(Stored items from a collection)
□ □ □ □
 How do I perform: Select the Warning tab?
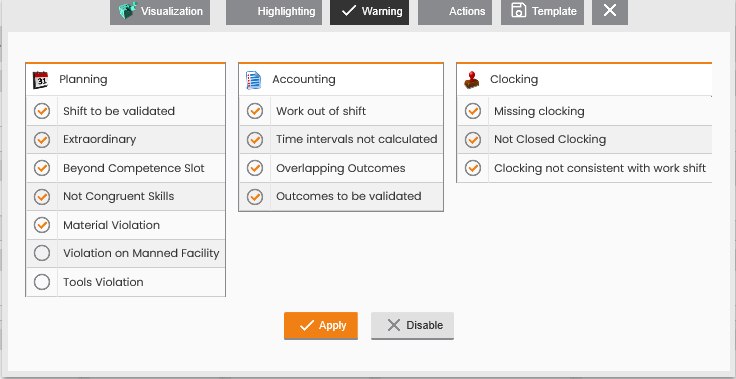[x=369, y=11]
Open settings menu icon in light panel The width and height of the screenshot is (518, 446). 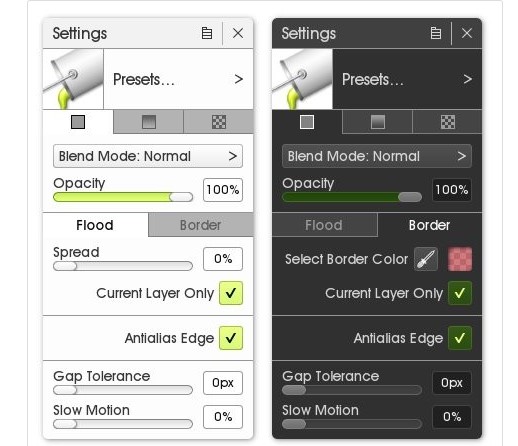207,33
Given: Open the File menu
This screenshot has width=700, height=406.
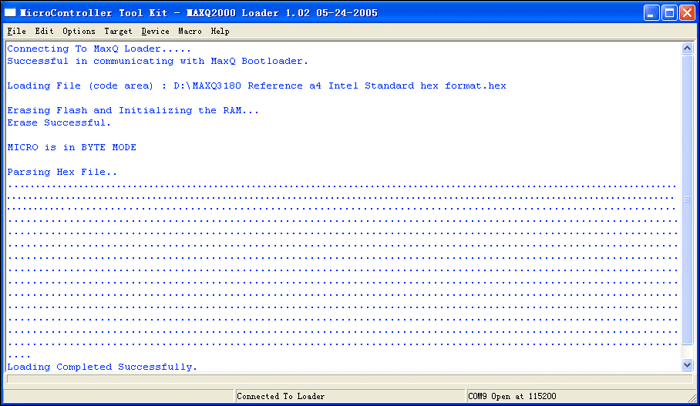Looking at the screenshot, I should pos(16,31).
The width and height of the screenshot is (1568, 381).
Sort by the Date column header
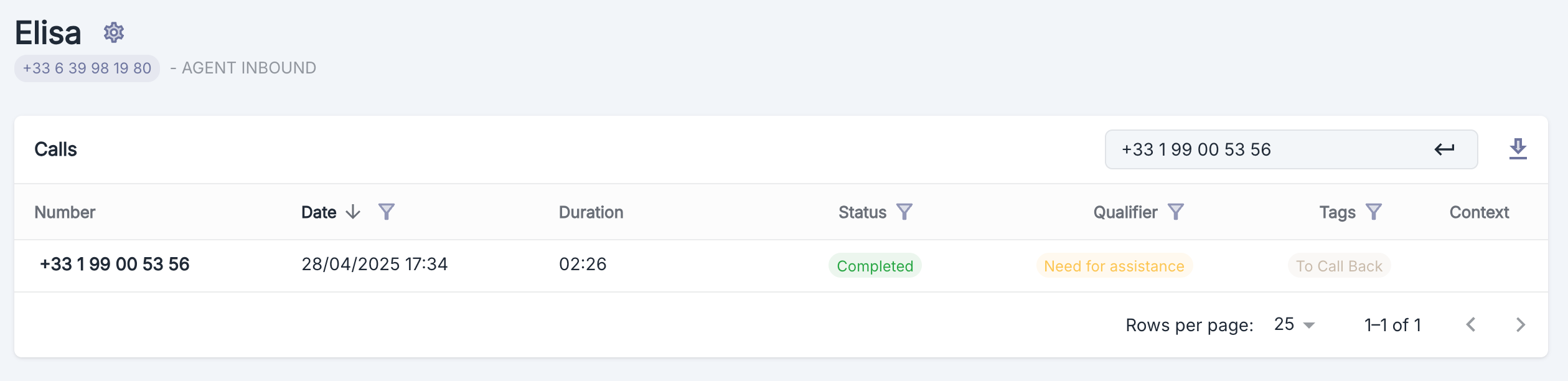pyautogui.click(x=319, y=213)
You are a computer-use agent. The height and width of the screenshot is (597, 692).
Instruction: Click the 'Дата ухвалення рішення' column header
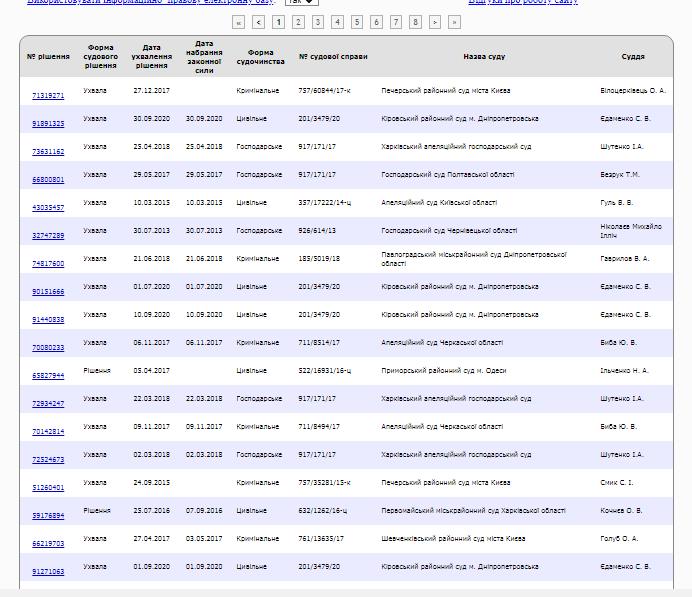[151, 57]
□ □ □ □
Try it: Pictures are not part of the copy. Extract exactly the lines from the line containing "You are a computer-use" through the final line of the entries above, both included.

Exercise response:
You are a computer-use agent. The height and width of the screenshot is (597, 692).
Instruction: Click the 'Дата ухвалення рішення' column header
[151, 57]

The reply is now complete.